## WRITTEN INSTRUCTION:
Substitute "toolbar" for "header bar" and give back only the lines from the one with "Viewport: 492px width, 513px" up to and including the one with "coord(203,60)", leaving everything else in them unchanged.

[Word and element locating data]
################

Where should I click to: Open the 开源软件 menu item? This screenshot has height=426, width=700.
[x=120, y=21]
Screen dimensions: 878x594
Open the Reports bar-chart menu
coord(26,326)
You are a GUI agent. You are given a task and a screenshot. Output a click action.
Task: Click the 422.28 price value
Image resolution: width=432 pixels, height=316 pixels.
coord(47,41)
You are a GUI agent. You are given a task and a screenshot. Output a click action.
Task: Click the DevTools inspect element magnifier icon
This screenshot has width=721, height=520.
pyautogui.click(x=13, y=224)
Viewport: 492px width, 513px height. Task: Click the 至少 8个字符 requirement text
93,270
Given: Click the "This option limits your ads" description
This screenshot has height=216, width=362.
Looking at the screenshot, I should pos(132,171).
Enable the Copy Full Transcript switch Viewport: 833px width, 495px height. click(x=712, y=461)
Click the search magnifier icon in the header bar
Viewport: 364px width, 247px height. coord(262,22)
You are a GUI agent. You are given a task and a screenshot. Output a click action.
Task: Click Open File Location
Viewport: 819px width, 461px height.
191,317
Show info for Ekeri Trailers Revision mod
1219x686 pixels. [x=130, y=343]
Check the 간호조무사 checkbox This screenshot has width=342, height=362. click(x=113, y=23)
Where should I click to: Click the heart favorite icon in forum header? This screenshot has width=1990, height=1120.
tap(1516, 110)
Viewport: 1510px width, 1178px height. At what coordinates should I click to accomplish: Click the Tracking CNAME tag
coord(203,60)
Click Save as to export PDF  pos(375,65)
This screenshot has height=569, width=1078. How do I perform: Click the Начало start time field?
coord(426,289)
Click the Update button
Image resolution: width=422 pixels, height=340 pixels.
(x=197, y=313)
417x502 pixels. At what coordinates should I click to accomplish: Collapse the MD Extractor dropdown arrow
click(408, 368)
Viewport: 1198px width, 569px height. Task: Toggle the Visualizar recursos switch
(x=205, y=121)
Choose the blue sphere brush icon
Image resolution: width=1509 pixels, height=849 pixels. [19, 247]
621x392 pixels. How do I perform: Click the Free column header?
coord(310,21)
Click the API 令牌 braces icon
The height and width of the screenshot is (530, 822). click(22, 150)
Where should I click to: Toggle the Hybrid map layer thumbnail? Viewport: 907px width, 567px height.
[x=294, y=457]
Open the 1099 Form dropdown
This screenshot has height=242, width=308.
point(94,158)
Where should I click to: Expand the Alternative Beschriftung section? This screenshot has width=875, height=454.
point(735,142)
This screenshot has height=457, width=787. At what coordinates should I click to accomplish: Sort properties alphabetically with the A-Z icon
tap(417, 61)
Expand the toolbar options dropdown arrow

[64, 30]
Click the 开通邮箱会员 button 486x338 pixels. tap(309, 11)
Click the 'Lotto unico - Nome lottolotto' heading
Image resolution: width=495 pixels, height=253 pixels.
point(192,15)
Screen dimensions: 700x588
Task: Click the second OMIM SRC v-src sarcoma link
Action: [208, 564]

################

## WORKED ANSWER:
Viewport: 492px width, 513px height. Task: Click the 至少 8个字符 requirement text
93,270
Given: Click the "This option limits your ads" description
This screenshot has height=216, width=362.
Looking at the screenshot, I should pos(132,171).
Enable the Copy Full Transcript switch Viewport: 833px width, 495px height. click(x=712, y=461)
Click the search magnifier icon in the toolbar
Viewport: 364px width, 247px height. coord(262,22)
You are a GUI agent. You are given a task and a screenshot. Output a click action.
Task: Click Open File Location
Viewport: 819px width, 461px height.
191,317
Show info for Ekeri Trailers Revision mod
1219x686 pixels. [x=130, y=343]
Check the 간호조무사 checkbox This screenshot has width=342, height=362. click(x=113, y=23)
Where should I click to: Click the heart favorite icon in forum header? This screenshot has width=1990, height=1120.
tap(1516, 110)
Viewport: 1510px width, 1178px height. At what coordinates should I click to accomplish: Click the Tracking CNAME tag
coord(203,60)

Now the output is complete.